**DATASET**
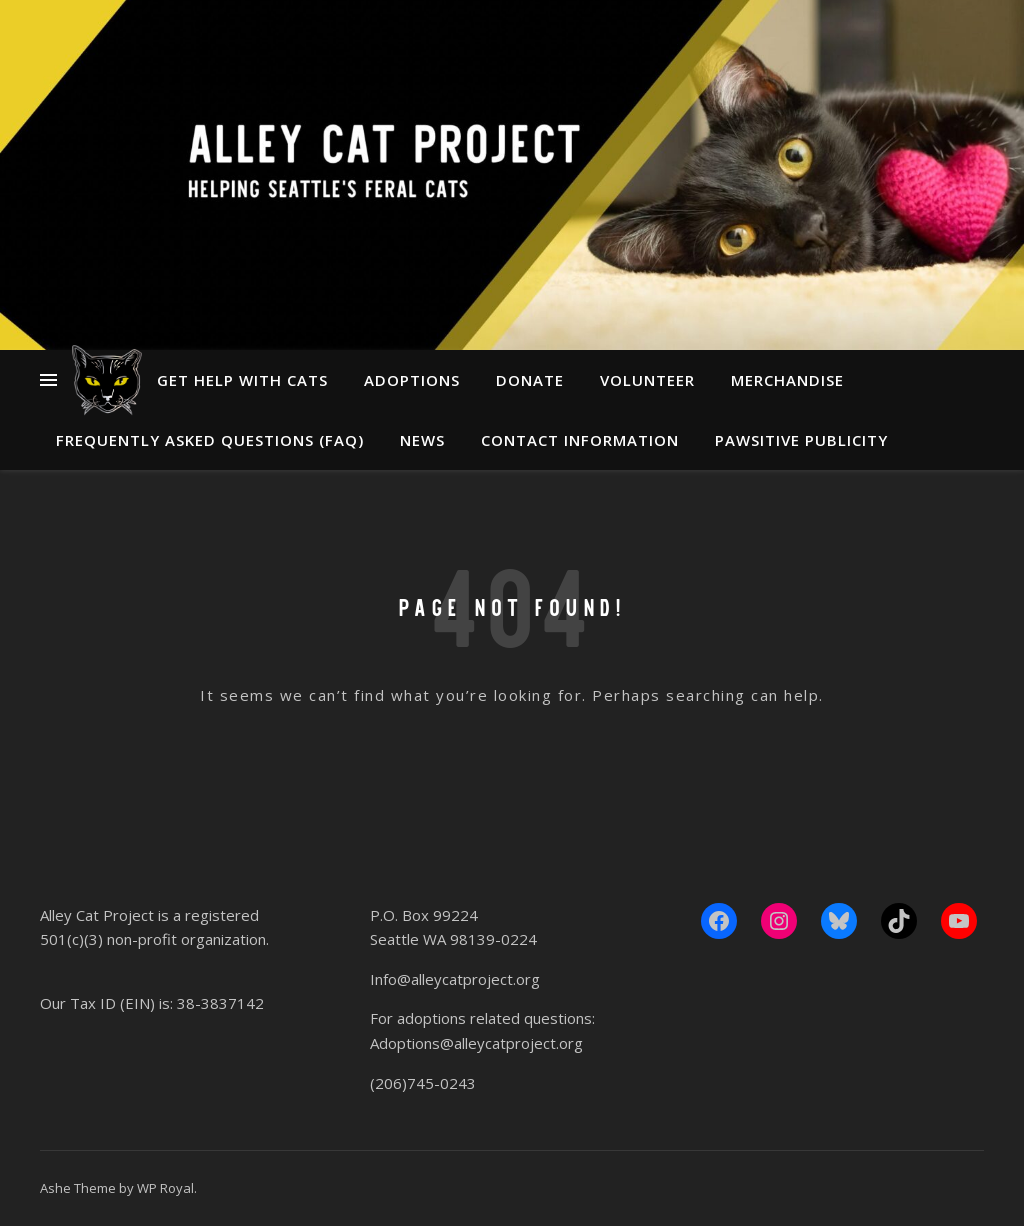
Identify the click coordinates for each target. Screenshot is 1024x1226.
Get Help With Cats (242, 380)
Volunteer (647, 380)
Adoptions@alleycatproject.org (476, 1043)
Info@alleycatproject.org (455, 979)
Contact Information (580, 440)
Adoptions (412, 380)
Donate (530, 380)
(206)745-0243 (423, 1083)
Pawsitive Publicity (801, 440)
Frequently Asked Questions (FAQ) (210, 440)
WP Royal (165, 1188)
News (422, 440)
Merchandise (787, 380)
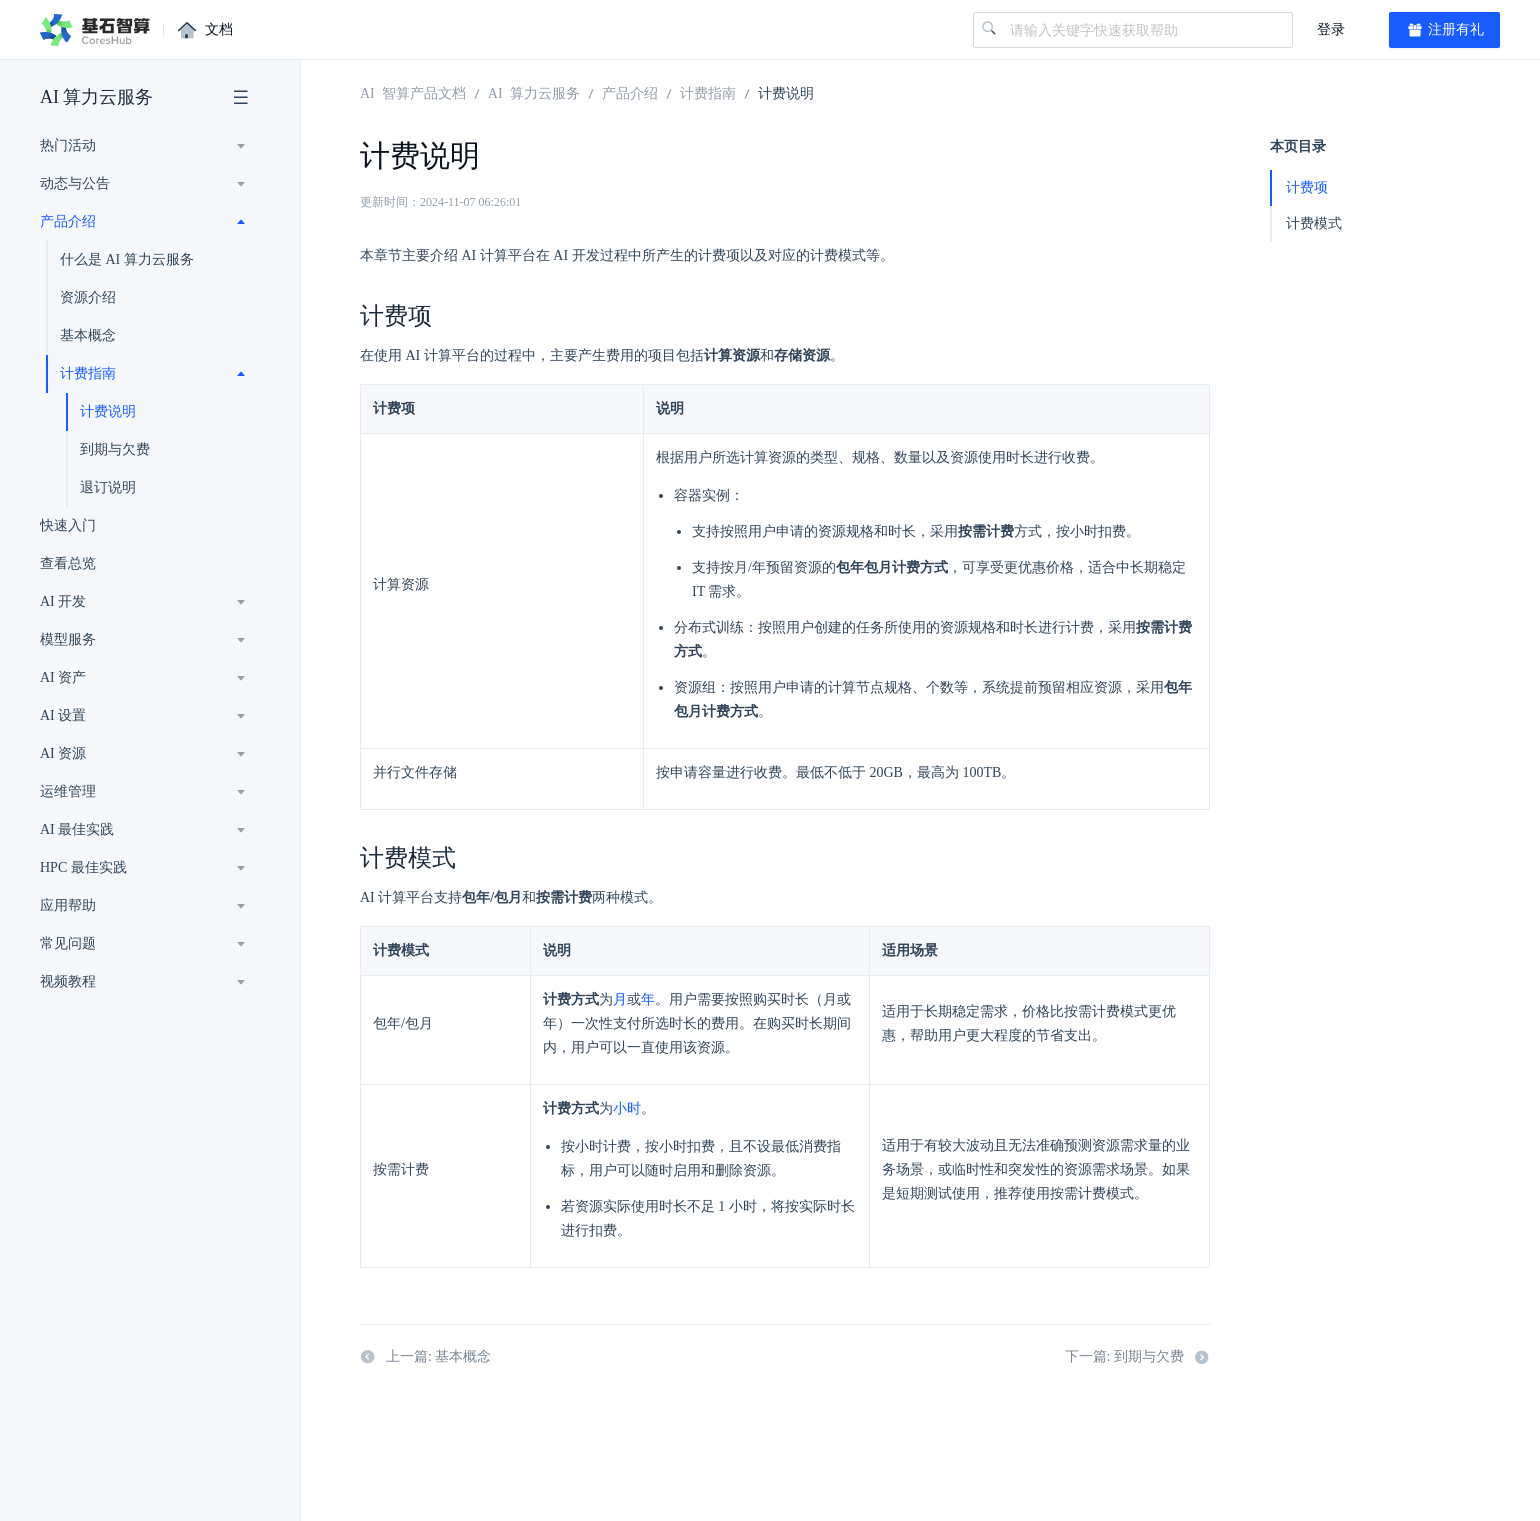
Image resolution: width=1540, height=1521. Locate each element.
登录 (1331, 29)
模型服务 (68, 639)
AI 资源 (63, 753)
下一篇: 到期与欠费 (1137, 1359)
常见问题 (68, 943)
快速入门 (68, 525)
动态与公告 (75, 183)
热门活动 (68, 145)
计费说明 (108, 411)
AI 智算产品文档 (413, 92)
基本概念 (88, 335)
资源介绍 (88, 297)
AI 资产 (63, 677)
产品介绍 (68, 221)
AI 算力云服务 (97, 97)
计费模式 (1314, 223)
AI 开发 (63, 601)
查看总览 (68, 563)
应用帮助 (68, 905)
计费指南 (88, 373)
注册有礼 (1445, 30)
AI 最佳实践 (77, 829)
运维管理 (68, 791)
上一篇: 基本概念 (425, 1359)
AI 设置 (63, 715)
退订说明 (108, 487)
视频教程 (68, 981)
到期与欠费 (115, 449)
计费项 (1307, 187)
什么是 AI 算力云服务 (127, 259)
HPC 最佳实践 (83, 867)
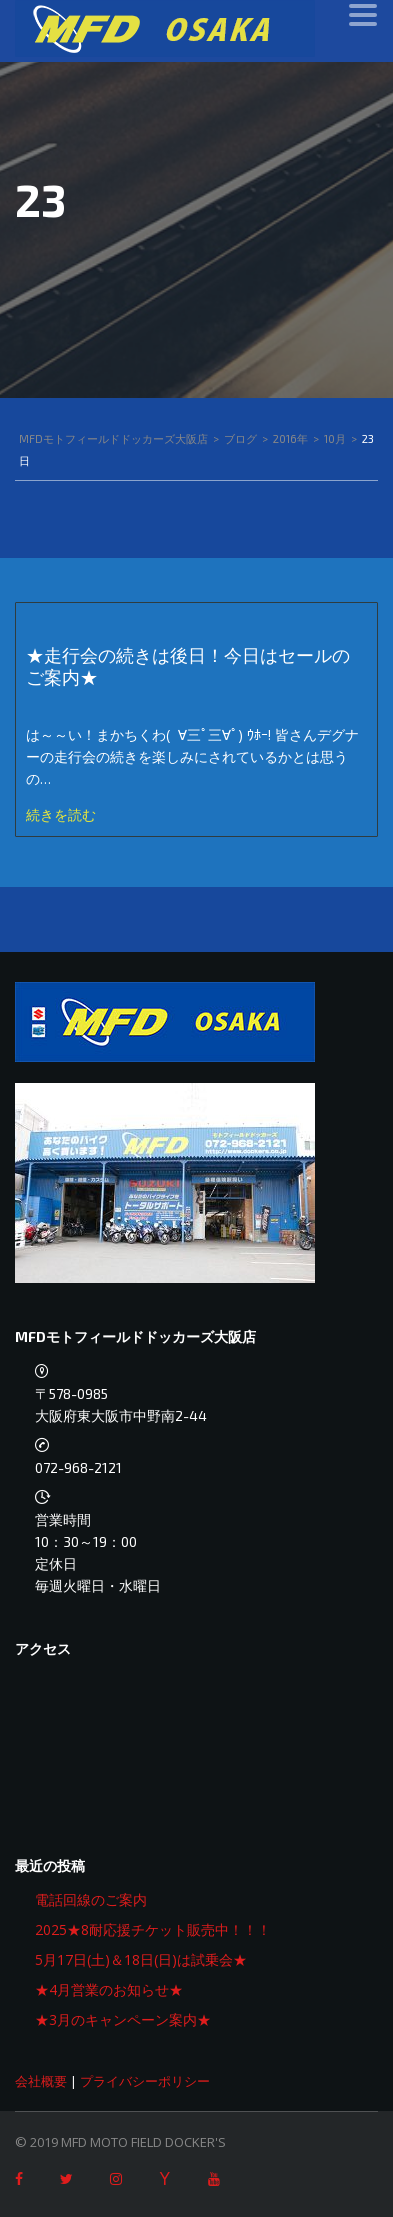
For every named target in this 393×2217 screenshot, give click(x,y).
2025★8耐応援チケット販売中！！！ (153, 1929)
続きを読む (61, 814)
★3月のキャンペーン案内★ (123, 2019)
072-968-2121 (78, 1467)
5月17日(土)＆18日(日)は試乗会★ (141, 1959)
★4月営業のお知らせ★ (109, 1989)
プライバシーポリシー (145, 2081)
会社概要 (41, 2081)
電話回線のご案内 (91, 1899)
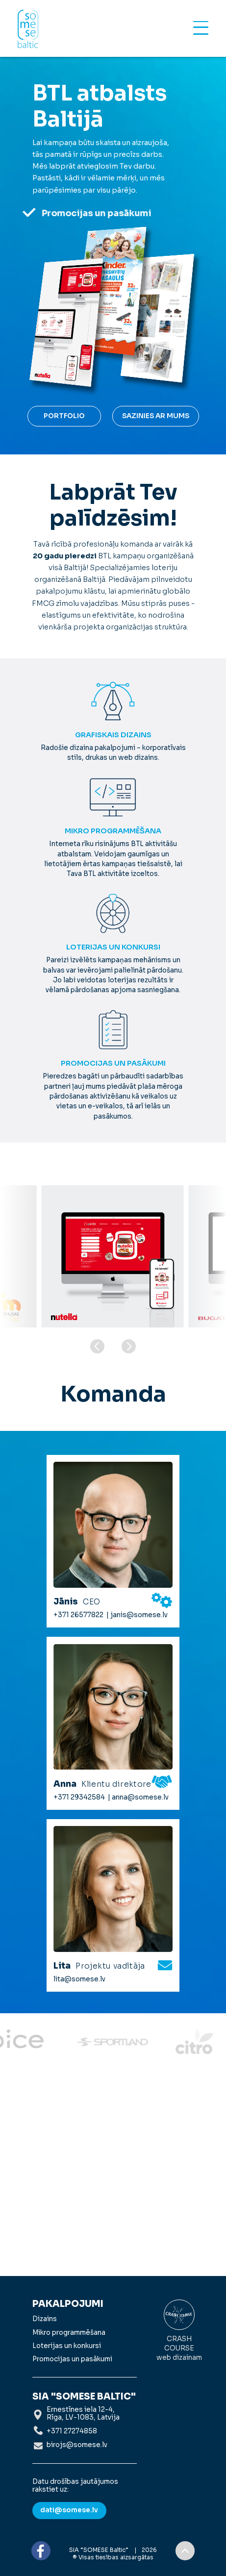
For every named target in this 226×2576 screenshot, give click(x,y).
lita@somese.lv (79, 1979)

**DO THIS**
Write out the lines again, from the line with "電話回線のご案内 (91, 1899)" through the last line, putting "item" in place of "target" and keeping everything else the same. Leave the pictures out.

**SOLUTION TO THIS PROBLEM**
電話回線のご案内 (91, 1899)
For every named item in this 226×2576 screenshot, give click(x,y).
lita@somese.lv (79, 1979)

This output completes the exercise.